Bioplastics are both a Resource Management Solution and a Solid Waste Management Solution
Although, again, there is no question that recycling efforts should continue to grow, the bottom line is that the only 100% solution to plastic pollution is to replace as many petrochemical plastics as possible with biodegradable plastics.
Today, at MHG, the same NodaxTM PHA introduced at the end of the last century to facilitate the breakdown of disposable diapers in landfills is being further developed for a much broader range of plastic applications.
PHA can be structurally modified to create a variety of bioplastic resins that equal or improve on the properties of many petrochemical resins. Variations of PHA do not require a numbering system for correct disposal or reuse. Because it is entirely biobased, PHA will simply be eaten as fatty food by microbes when discarded in landfills, compost, soil or water.
Applications for PHA include bottles, carryout shopping bags, dishware and clamshells, agricultural mulch, food packaging, fishing lures, hard plastic toys and soft plastic baby bottle nipples, and a full range of personal products.
The biodegradability of PHA will have a positive impact on both managed and mismanaged waste. PHA will help lower landfill volume, improve landfill natural gas (LNG) production, eliminate plastic litter, and mitigate the adverse environmental impact of petro-plastic production and disposal.
Even as bioplastics output continues to grow, efforts to recycle, and the industries that support those efforts, can continue to grow, as well. MHG, in fact, produces products made of PHA that assist the recycling industry.
Explains Dr.

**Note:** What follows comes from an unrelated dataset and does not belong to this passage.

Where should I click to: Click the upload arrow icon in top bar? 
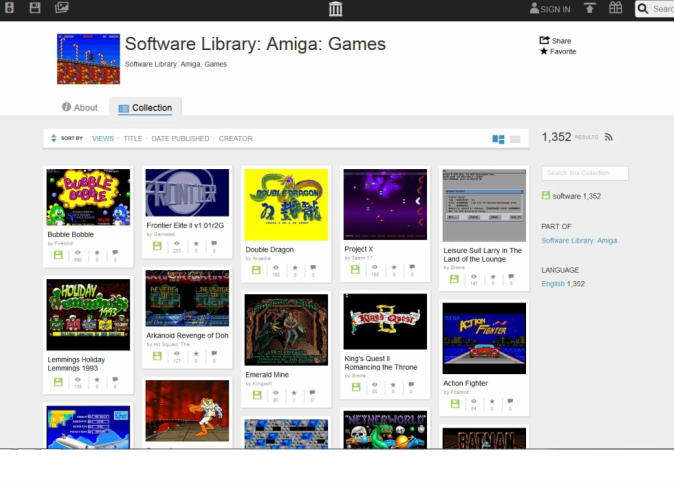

Noda, “When cardboard products and packages, which are glued with conventional polyolefin-based hot melt adhesive, is recycled, it creates the so-called stickies, which interfere with repulsing. In contrast, aliphatic polyester used in our novel hot melt adhesive will be chemically digested to a benign material during the de-inking and repulsing processes of cardboard for recycling.”
Additionally, bottles and other commonly recycled products made of PHA bioplastics are unlikely to interfere with the recycling stream.
“Fortunately, our PHA does not look like PET at all,” says Noda. “Instead it looks like polyolefin, such as polyethylene or polypropylene. So it can be easily differentiated from PET. It is even easier to sort out PHA from polyethylene or polypropylene since PHA sinks in water while polyolefin plastic floats. Infrared-based sorting also is straightforward.”